## 原文抜粋
•••••
Facebookは革新者か、それとも模倣者か--テクノロジ業界におけるイノベーションと模倣 - (page 2)

Dan Farber (CNET News) 翻訳校正: 川村インターナショナル2013年07月08日 07時30分

 最近見つかった1994年のインタビューでSteve Jobs氏が認めているように、製品というのは、すでにあるものの上に構築され、次の世代に取って代わられるにつれて、それを支えている地下の層に埋もれていくものだ。

 「この分野では何かを作り上げても、10年たてば時代遅れになる。たい積岩のようなものだ。山を作っているときに、もっと高くするためにはたい積岩の層を積み上げることになる」(Jobs氏)。Jobs氏がXerox PARCのたい積岩の上に「Macintosh」を作り、MP3プレーヤーや「Napster」の上に「iPod」を作ったように、Zuckerberg氏はほかのソーシャルネットワークによって作られた基盤の上に、自らの帝国を築いている。

 天賦の才能というものがあるならばそれは、たい積岩の中にあってほかの人には見えないものや、その上に出現し始めているものを見いだす能力なのだろう。「iPhone」は見込みのない状態でJobs氏の額から生まれて来たわけではない。いくつかのテクノロジの流れと、Jobs氏のビジョンや意志、そして同氏の集めたチームが1つになって、既存の製品よりはるかに優れたものを部品から作り、さらには新しい部品を作り出したのである。

 大学の寮から始まって以来Facebookを動かしてきたのは、Zuckerberg氏がソーシャルネットワーキングに対する自らのビジョンを実現するために注いできた、強くて飽くことのない情熱だった。同氏はチャンスをとらえて、包括的でグローバルなプラットフォームを組織的に構築することでイノベーションを実現してきたのであり、そのプラットフォームが、インターネットにソーシャルレイヤを溶け込ませ、莫大な数のユーザーへと広げてきた。現時点でFacebookには11億人の登録ユーザー(毎日利用するユーザーは6億5000万人以上)と、直近の四半期における14億6000万ドルという売上高がある。これは、同じテクノロジを利用している同業者にはできなかったことをFacebookが達成してきたということを示している。
•••••
## 提供リスト
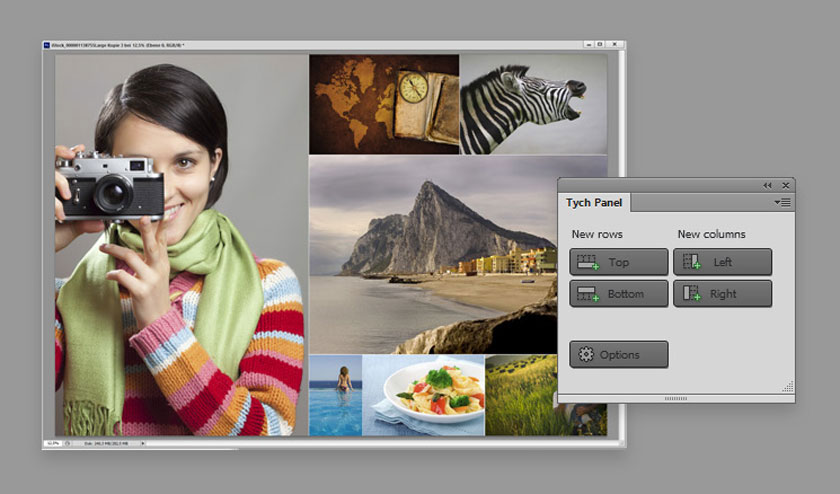Image resolution: width=840 pixels, height=494 pixels.
Task: Add a new row at Top
Action: click(619, 262)
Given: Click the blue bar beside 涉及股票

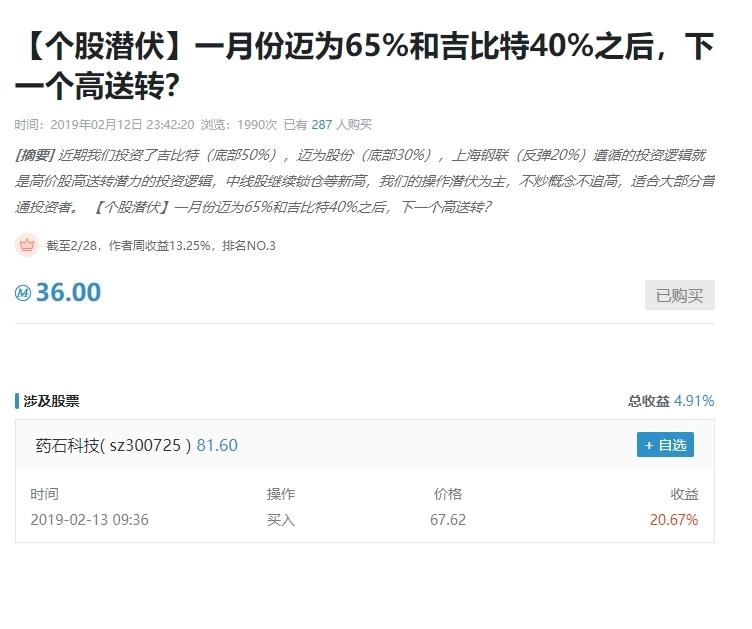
•••••
## 課題
上のFacebookについての記事から、「Facebookは革新者か、それとも模倣者か--テクノロジ業界におけるイノベーションと模倣 - (page」を含む語句で始まり「下の層に埋もれていくものだ。」で終わる部分を、一字一句違えずに書き写せ。

## 解答
Facebookは革新者か、それとも模倣者か--テクノロジ業界におけるイノベーションと模倣 - (page 2)

Dan Farber (CNET News) 翻訳校正: 川村インターナショナル2013年07月08日 07時30分

 最近見つかった1994年のインタビューでSteve Jobs氏が認めているように、製品というのは、すでにあるものの上に構築され、次の世代に取って代わられるにつれて、それを支えている地下の層に埋もれていくものだ。